A Saint-Dié dans les Vosges, à Saint-Mihiel dans la
Meuse et dans quelques autres villes lorraines, on avait
coutume, le mardi gras, de promener sur un âne ou un
boeuf, la tête tournée à la queue de l'animal, tout
individu ayant laissé son voisin recevoir de sa femme
une de ces corrections dont la distribution parait être
le privilège du sexe le plus fort. C'était là une espèce
d'assurance mutuelle entre les hommes mariés. Cette
coutume burlesque ayant donné lieu à des rixes
sanglantes, l'autorité judiciaire crut devoir la
prohiber, et la Cour de Lorraine, dans ses arrêts des 21
Mars 1718 et 9 Janvier 1755, interdit la promenade au
boeuf à Saint-Mihiel et la promenade à l'âne à Saint-Dié.
Mais la coutume était trop fortement entrée dans les
habitudes du pays pour périr sous les arrêts de la
justice; elle survécut même à la Révolution qui effaça
tant de traditions d'une autre époque. - Si la promenade
infligée aux voisins des maris trop débonnaires a
disparu aujourd'hui de fait, elle s'est perpétuée sous
la forme d'un dicton populaire; ainsi, dans certaines
localités on dit encore : « Le voisin ira sur l'âne, »
lorsque l'époux laisse sa moitié s'arroger les droits et
l'autorité qui n'appartiennent qu'au sexe fort (10).
A Nancy, les fêtes du Carnaval se terminaient
quelquefois par un copieux repas offert par le duc, le
soir du mardi gras, aux notables bourgeois de la ville.

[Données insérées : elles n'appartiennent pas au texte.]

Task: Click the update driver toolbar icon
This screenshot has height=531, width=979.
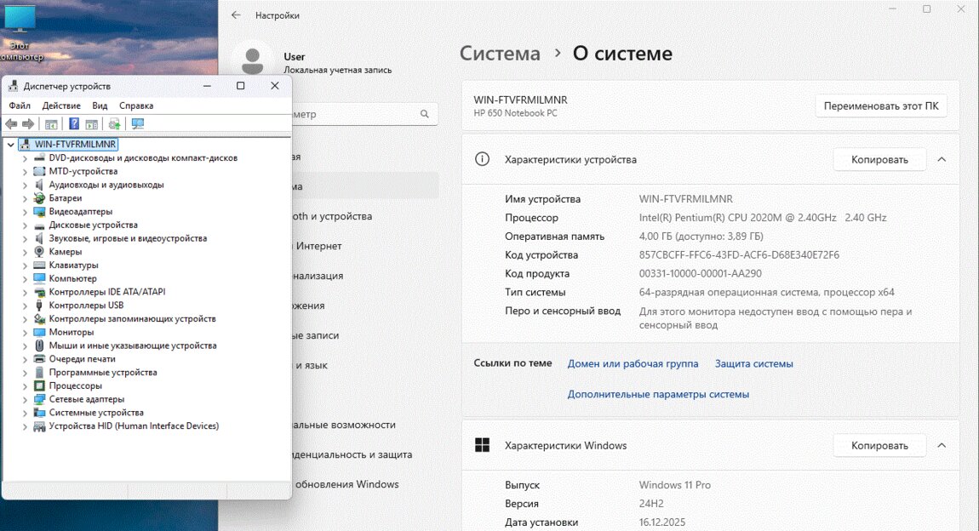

Après le repas, les danses se prolongeaient jusqu'à
l'arrivée du carême commençant à minuit (11).
Parmi les anciens vestiges du Carnaval, il ne faut pas
oublier la « promenade du boeuf gras » qui se pratique
encore dans quelques localités. L'animal spécialement
choisi pour la circonstance est conduit à travers les
rues de la ville, tout enrubanné et couvert de
guirlandes de feuillage. Une cloche, en guise de
musique, précède parfois l'innocente victime, et la
marche triomphale se transforme en une réclame au profit
du boucher propriétaire de la bête. - Autrefois, les
choses se passaient avec plus de solennité. Dom Calmet
(12) nous rapporte que, le jour du jeudi gras, les
compagnons bouchers de Nancy avaient l'habitude de faire
la promenade du « boeuf tabouré (13). » Ils choisissaient
le plus beau boeuf qui se trouvait dans la ville, et
après l'avoir orné de rubans et de fleurs, ils le
conduisaient en cérémonie au palais ducal et dans les
maisons des principaux habitants de la ville, « en le
faisant sauter et danser à sa manière. » Personne ne
refusait l'honneur de cette visite et on la payait
grassement aux compagnons bouchers. A la suite
d'accidents occasionnés par cette promenade, le duc
Léopold la proscrivit à dater du Carnaval de 1715.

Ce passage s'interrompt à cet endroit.